Peso’s to Matador: You Stole My Concept!

Margaritagate turns old friends into enemies.

On Super Bowl Sunday 2004, Brian Hutmacher wasn’t thinking about the point spread or Janet Jackson’s wardrobe malfunction. He was staring at the metallic, Mexican-inspired decor of the just-opened Matador restaurant in Ballard, thinking it looked a lot like his own wildly popular tequila-and-nachos late-night hangout, Peso’s.

Then he saw the menu. The main entrée page had 11 items. “Eight of those 11 items are identical in name, description, price, and preparation to what is on the menu at Peso’s,” Hutmacher later wrote in a 20-page, obscenity-laced letter to one of Matador’s owners.

In the letter, he went on to accuse Nate Opper, a former Peso’s bartender, of stealing recipes, setting up a nearly identical restaurant, and siphoning business away from Hutmacher’s lower Queen Anne hot spot: “In taking the easy, painless way to success that involved no real risk-taking or ingenuity on [Opper’s] part and also by taking what isn’t his and shouldn’t ever be, Nate made both a personal and business enemy in me.”

Next Monday, Hutmacher’s lawsuit against Matador—its investors, designers, and decorators—is scheduled to go to trial. Hutmacher claims Matador, which has since expanded to five locations, so closely imitates Peso’s in appearance and food that customers confuse the two; people who live near a Matador may not see any reason to go to Peso’s, he says in his complaint.

Relations between Peso’s and Matador weren’t always so acrimonious. Hutmacher, a former waiter at Wild Ginger and El Gaucho, bought Peso’s with his brother in 1998 and hired Opper as a bartender soon after. The three men became friends, Hutmacher says in court records. Around that time, Opper met Zak Melang, an employee at Floyd’s Place, a block away from Peso’s. In late 2002, according to Hutmacher’s complaint, Opper and Melang told Hutmacher they were thinking about opening their own bar in Fremont. Hutmacher says he expressed his support, giving advice on decor, even suggesting a barbecue theme and offering to let them use his sauce recipes.

A year later, Opper and Melang had decided on a new location in Ballard and had changed their restaurant to a Mexican theme. Hutmacher still had no problem with the project, he says in a court declaration. But in the months leading up to Matador’s opening in January 2004, Hutmacher says, a decorator tipped him off that the new restaurant looked a lot like Peso’s. He claims he asked Opper about it, only to be assured that the restaurants would have a very different feel.

A few weeks later, according to Hutmacher’s declaration, Opper showed him a copy of the planned menu. He claims he told Opper it was a problem, but by February, the dishes were still listed. “I went to Matador’s opening night, and was shocked at what I saw,” Hutmacher says. He filed suit in January 2007.

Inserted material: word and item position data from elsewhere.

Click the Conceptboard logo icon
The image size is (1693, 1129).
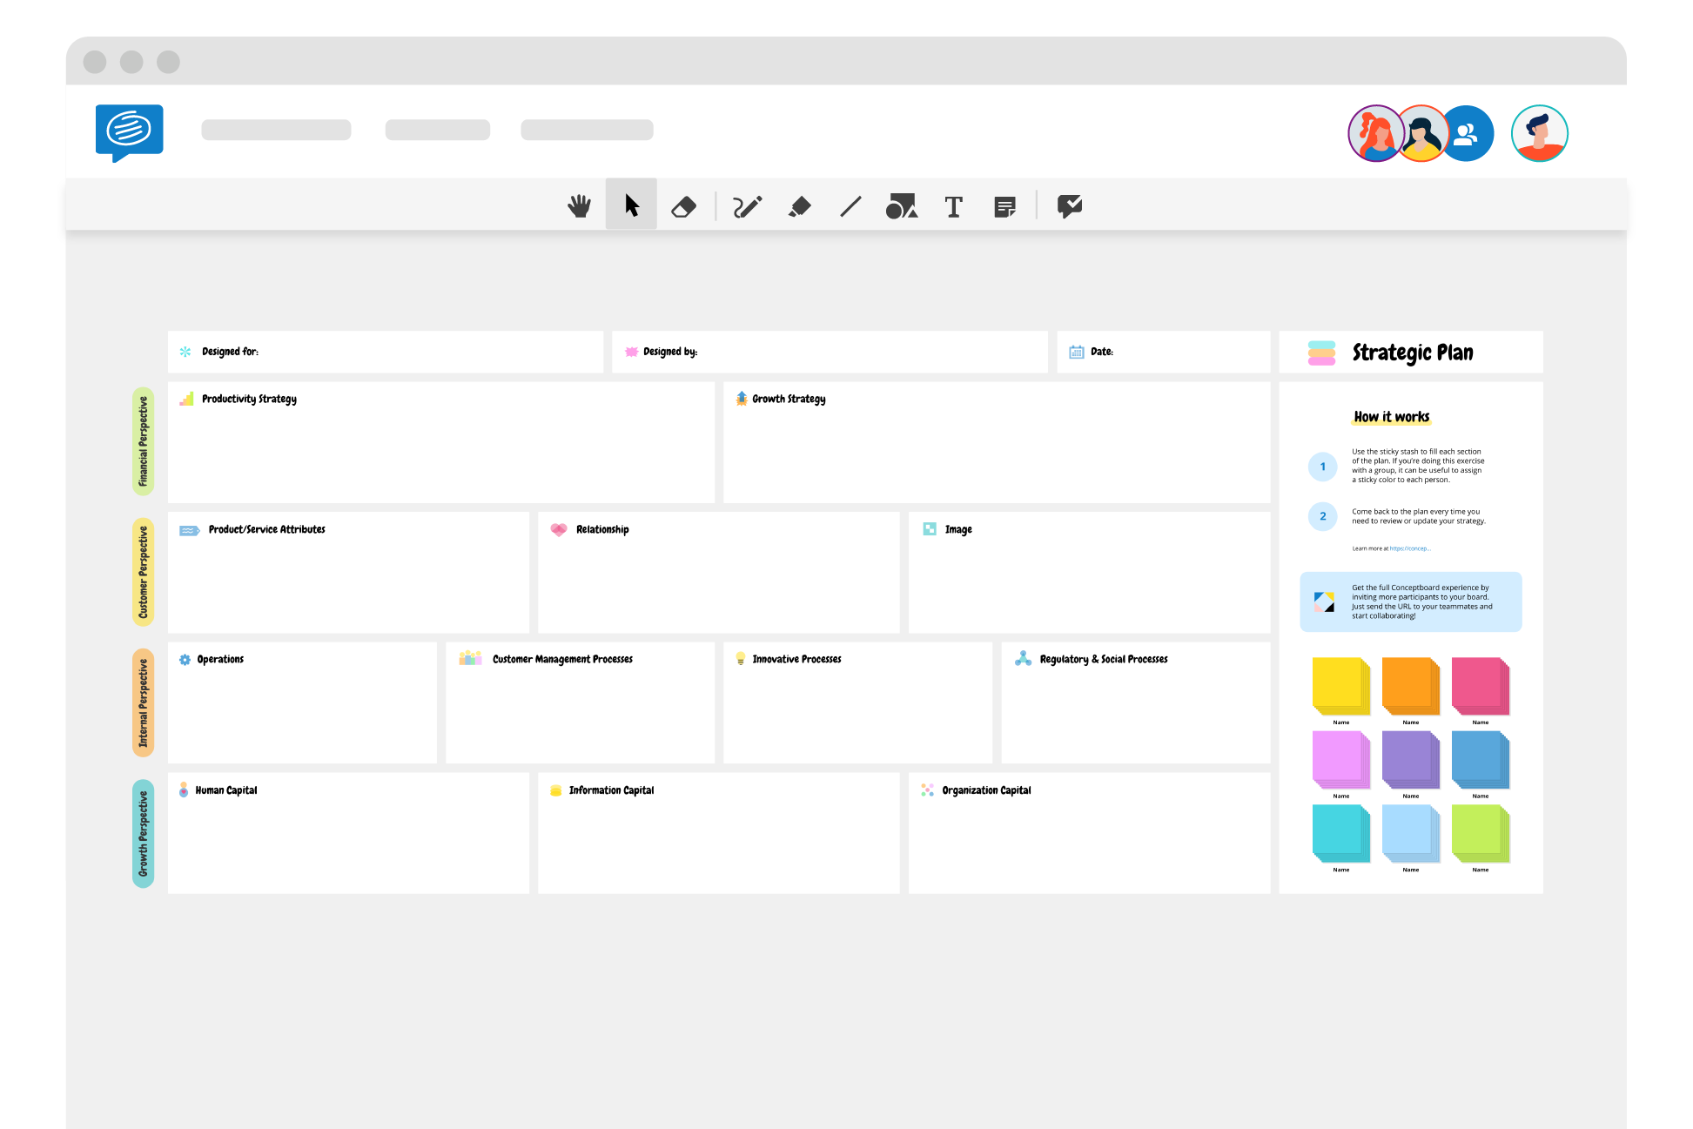point(129,130)
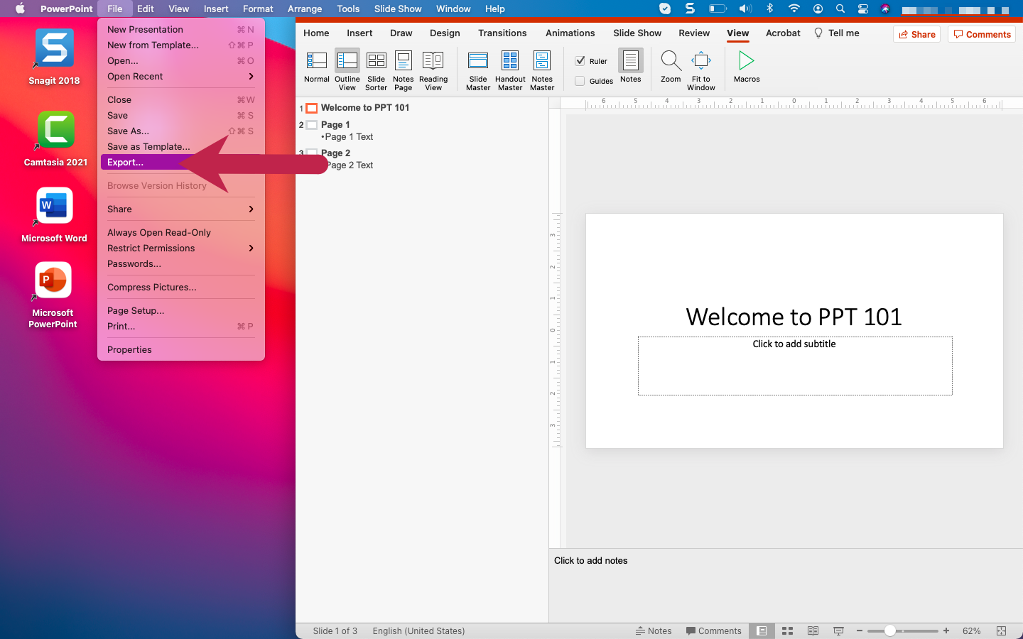Enable the Guides checkbox

pos(580,80)
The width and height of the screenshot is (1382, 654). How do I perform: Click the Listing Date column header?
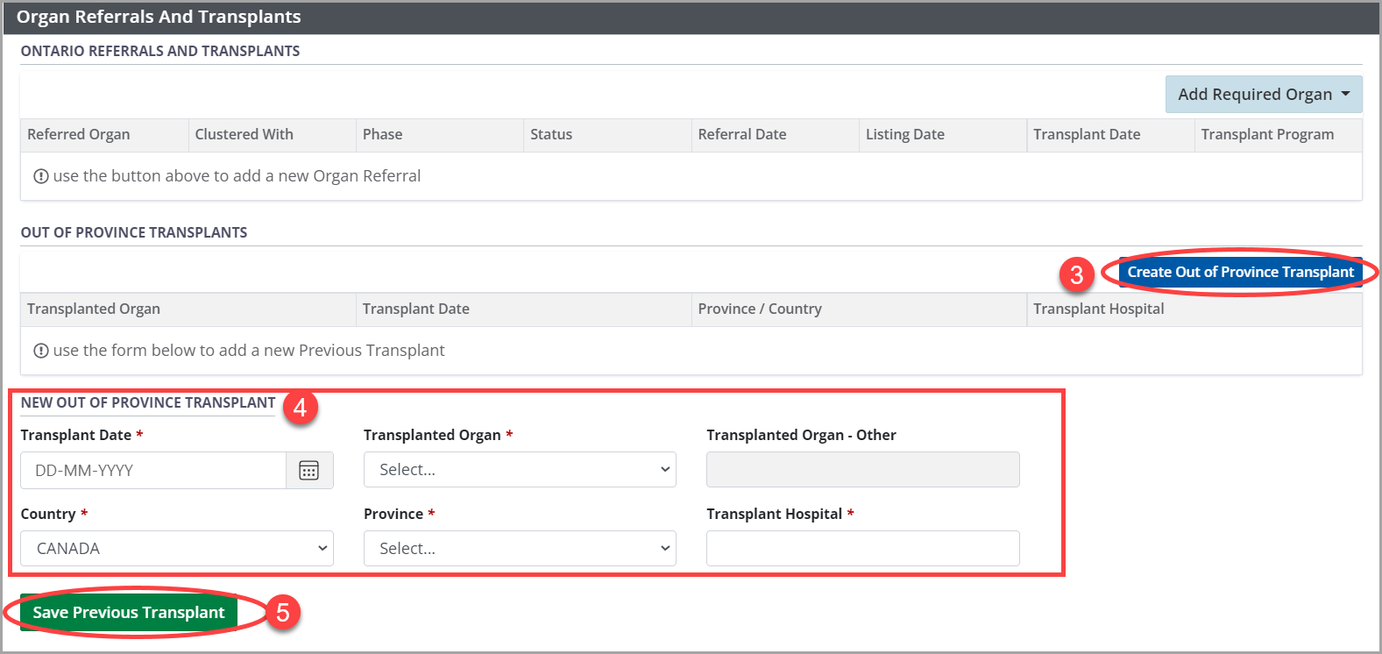tap(905, 135)
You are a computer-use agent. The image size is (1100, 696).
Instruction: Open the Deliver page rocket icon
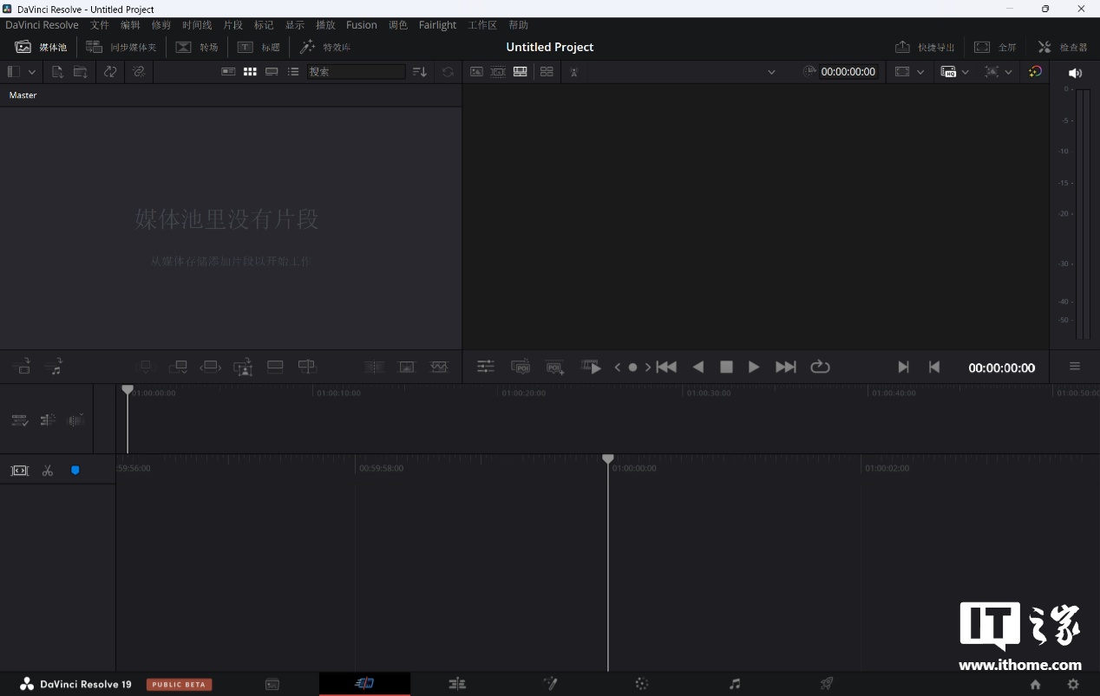pos(827,684)
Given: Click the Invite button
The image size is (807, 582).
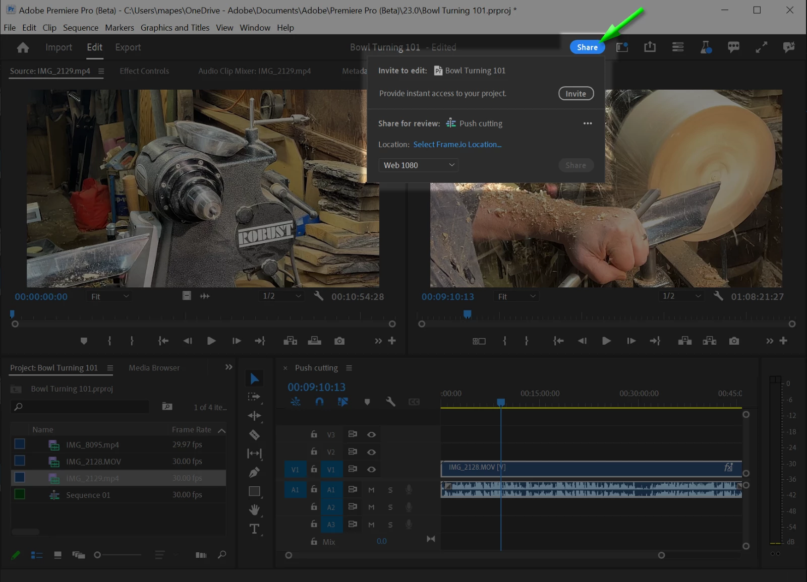Looking at the screenshot, I should pos(575,94).
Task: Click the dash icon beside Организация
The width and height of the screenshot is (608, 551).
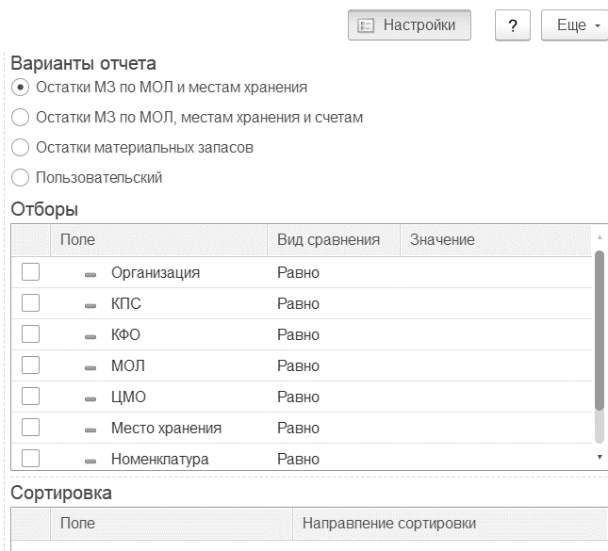Action: 90,275
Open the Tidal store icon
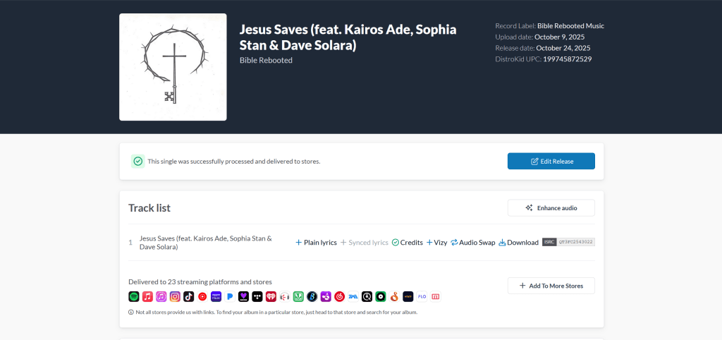Screen dimensions: 722x340 (257, 297)
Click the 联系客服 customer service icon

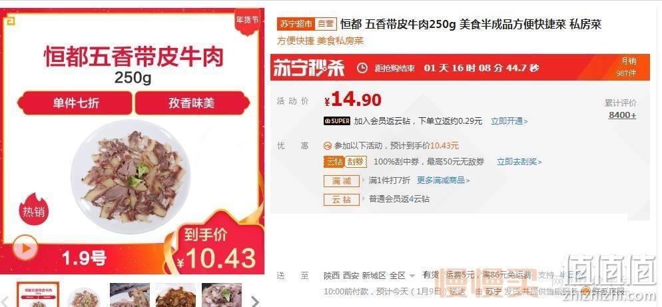pyautogui.click(x=586, y=291)
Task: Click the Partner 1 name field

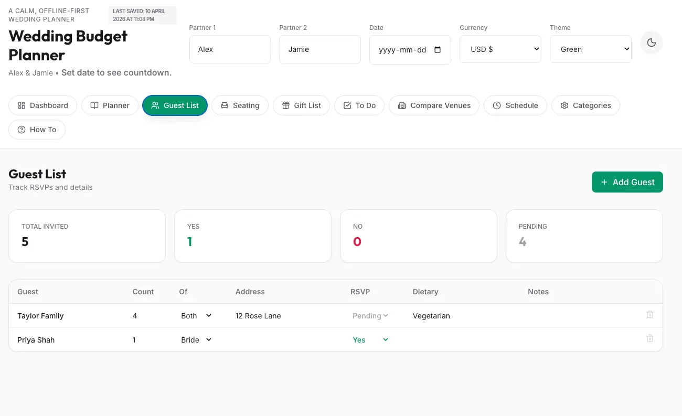Action: pos(230,49)
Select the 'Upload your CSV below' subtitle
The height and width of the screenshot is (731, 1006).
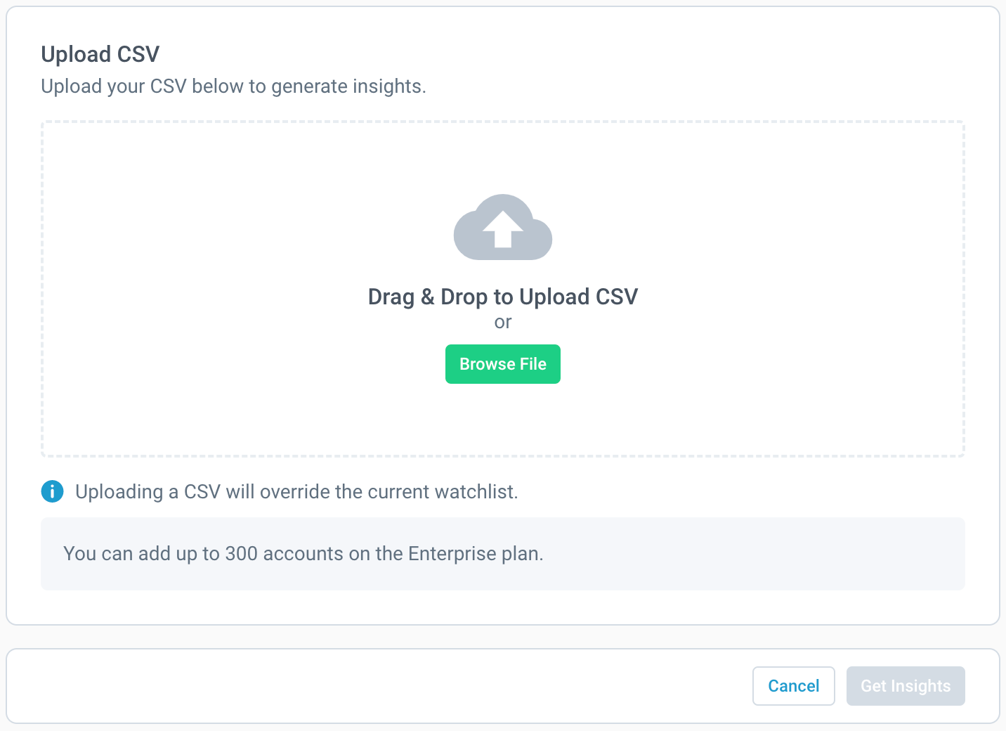(233, 86)
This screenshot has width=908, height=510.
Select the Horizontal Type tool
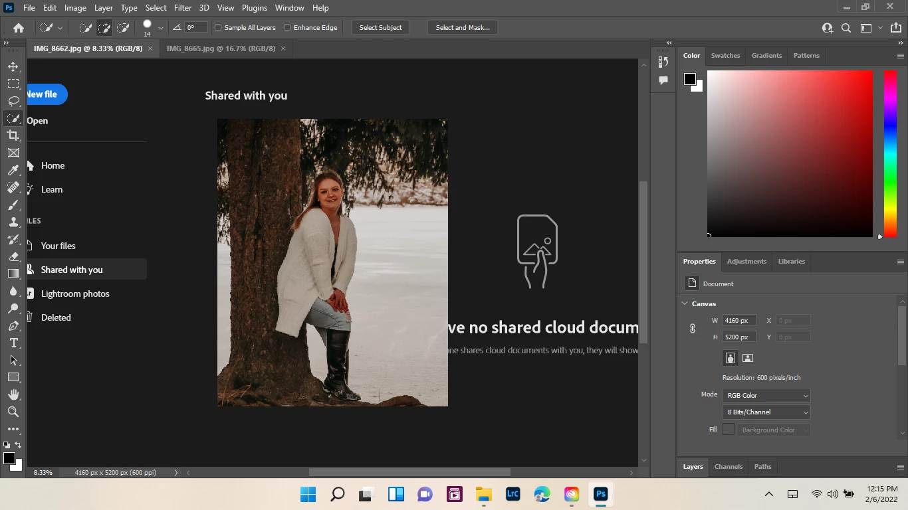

Opper and Melang remember it all quite differently, according to statements filed in court. They say Hutmacher was well aware of what they were doing. But instead of taking action against them at the time, he was “watching from the sidelines and waiting, as the defendants continued to invest time, energy, and capital in their existing restaurants and in continuing to expand to new locations” (to date, in West Seattle, Tacoma, Redmond, and Portland). Opper and Melang claim Hutmacher didn’t pursue legal action because they had similar decorations and food; he did it because they were so successful. They also say the recipes were widely available, given to every staff member at Peso’s, and freely shared with customers. On top of that, they say, the Peso’s menu is “generic, not inherently distinctive.”

These days the menus are more distinct, though both restaurants still serve prawns and habanero sauce, one of the contested recipes. Both businesses also seem to be doing well. On a recent weekday evening, the West Seattle Matador hummed. At midnight during Bumbershoot weekend, noisy crowds hovered at Peso’s door, waiting to get in. Hutmacher has leased the spaces next door, and in April he applied for a liquor license to open Toulouse, a French Quarter–themed restaurant.

King County Superior Court judge Catherine Shaffer dismissed several of Hutmacher’s claims, including one that Matador was committing fraud by claiming the recipes as originals, and another against a contractor who helped design Matador. She also ruled that because Hutmacher freely turned over the sauce recipes, they were lawfully used by Opper and Melang. But the overriding argument, that Matador’s menu violates trade secrecy laws, is still live, and opening arguments are scheduled to begin Monday.